→ **Prompt**
Copy every line of the listing that holds the string "computer".

→ **Data for this task**
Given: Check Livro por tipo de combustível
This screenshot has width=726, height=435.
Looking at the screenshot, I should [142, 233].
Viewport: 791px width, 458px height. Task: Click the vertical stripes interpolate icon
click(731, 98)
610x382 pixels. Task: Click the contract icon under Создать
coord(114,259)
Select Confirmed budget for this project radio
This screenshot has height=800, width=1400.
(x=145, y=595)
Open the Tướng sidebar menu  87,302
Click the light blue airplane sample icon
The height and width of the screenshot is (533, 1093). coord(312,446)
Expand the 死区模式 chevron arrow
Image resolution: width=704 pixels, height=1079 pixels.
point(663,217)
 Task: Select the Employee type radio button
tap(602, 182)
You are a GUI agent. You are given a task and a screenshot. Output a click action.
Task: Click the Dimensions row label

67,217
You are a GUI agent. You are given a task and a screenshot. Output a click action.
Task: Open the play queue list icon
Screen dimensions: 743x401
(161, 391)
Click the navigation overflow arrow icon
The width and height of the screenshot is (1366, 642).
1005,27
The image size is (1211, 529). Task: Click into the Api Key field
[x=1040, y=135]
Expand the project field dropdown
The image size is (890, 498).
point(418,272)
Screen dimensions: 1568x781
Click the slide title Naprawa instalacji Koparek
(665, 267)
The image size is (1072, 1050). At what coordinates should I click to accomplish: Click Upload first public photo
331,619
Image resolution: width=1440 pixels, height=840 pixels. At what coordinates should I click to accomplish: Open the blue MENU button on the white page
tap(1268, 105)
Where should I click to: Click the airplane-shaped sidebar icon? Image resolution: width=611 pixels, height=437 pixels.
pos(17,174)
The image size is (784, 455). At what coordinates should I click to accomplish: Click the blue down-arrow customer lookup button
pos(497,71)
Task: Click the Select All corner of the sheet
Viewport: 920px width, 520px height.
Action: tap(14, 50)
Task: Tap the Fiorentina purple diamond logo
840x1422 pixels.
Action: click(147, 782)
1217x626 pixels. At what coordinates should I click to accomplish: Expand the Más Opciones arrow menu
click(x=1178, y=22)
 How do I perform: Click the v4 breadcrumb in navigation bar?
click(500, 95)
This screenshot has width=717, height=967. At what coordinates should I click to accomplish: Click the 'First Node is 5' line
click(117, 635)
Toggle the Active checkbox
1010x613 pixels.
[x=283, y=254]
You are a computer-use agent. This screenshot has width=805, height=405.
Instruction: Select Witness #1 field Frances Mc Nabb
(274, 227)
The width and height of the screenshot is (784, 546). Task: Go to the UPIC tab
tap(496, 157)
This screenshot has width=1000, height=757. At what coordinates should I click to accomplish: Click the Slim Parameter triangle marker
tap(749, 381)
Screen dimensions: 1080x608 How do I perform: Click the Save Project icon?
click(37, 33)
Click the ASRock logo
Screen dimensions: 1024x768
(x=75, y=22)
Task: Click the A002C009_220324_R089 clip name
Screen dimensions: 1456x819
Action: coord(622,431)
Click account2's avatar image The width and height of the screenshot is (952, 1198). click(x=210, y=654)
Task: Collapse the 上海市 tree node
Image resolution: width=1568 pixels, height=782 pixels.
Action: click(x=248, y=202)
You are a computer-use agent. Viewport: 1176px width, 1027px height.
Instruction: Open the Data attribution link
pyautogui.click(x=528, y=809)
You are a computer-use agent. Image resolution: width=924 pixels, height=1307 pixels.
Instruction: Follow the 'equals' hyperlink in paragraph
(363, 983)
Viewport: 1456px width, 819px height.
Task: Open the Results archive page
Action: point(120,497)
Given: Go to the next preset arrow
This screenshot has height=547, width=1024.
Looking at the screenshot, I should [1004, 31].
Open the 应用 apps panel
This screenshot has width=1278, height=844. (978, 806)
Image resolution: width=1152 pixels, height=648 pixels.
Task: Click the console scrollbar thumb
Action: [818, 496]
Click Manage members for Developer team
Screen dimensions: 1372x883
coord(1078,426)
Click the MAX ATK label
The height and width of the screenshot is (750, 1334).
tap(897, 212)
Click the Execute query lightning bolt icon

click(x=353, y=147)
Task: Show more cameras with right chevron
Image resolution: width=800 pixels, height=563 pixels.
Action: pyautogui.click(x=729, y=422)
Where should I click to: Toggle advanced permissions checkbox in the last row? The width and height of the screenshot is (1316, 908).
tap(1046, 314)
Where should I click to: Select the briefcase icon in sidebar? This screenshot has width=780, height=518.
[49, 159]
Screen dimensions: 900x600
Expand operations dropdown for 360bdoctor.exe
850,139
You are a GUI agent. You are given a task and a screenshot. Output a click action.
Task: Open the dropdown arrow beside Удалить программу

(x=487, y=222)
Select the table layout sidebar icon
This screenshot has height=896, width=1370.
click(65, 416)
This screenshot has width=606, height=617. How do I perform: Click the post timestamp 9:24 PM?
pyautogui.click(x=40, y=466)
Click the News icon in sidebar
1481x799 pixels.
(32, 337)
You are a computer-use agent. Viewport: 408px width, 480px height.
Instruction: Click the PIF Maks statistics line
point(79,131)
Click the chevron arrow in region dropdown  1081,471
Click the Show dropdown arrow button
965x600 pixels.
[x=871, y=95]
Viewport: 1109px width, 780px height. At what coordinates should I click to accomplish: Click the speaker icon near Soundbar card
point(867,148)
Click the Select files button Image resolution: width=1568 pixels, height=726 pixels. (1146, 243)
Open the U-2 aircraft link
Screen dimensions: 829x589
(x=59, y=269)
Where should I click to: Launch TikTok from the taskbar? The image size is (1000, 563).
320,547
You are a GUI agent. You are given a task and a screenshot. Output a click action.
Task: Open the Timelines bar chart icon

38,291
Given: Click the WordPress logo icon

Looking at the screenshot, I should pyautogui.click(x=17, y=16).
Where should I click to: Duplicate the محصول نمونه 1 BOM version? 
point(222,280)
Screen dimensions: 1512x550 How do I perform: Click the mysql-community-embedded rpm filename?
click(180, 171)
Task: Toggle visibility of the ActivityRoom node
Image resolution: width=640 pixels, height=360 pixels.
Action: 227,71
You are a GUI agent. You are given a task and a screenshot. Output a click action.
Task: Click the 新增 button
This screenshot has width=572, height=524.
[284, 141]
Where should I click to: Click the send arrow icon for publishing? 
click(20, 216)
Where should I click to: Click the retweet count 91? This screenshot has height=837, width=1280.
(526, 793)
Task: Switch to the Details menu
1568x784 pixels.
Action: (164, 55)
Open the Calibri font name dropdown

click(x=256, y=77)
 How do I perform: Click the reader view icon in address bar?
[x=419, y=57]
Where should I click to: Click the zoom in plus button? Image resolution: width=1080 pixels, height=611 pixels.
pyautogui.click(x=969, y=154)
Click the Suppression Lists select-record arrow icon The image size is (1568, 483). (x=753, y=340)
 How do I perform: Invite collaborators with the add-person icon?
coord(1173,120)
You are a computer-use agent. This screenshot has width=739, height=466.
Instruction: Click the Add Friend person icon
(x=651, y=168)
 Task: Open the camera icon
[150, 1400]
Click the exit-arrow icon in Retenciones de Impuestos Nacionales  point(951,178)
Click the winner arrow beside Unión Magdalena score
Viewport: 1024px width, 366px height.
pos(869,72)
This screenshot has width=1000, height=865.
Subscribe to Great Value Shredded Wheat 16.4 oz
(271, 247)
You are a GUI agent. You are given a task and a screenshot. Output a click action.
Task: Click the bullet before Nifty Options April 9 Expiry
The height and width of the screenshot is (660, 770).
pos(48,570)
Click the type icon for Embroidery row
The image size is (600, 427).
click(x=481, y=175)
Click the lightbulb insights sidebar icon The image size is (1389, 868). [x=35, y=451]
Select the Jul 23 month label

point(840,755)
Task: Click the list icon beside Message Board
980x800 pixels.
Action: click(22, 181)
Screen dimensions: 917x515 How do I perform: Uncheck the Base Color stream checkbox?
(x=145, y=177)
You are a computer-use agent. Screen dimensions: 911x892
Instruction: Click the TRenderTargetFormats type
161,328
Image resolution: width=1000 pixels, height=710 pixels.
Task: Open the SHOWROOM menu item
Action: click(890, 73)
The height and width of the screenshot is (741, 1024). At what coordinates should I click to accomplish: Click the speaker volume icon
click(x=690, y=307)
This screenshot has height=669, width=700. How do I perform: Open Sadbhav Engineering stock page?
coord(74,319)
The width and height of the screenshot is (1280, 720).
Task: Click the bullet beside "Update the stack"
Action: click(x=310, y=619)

→ **Solution to this problem**
You are a computer-use agent. This screenshot has width=805, height=405.
You are a computer-use agent. Viewport: 1176px width, 1027px height.
You are a computer-use agent. Image resolution: width=924 pixels, height=1307 pixels.
You are a computer-use agent. Viewport: 408px width, 480px height.
You are a computer-use agent. This screenshot has width=739, height=466.
You are a computer-use agent. Screen dimensions: 911x892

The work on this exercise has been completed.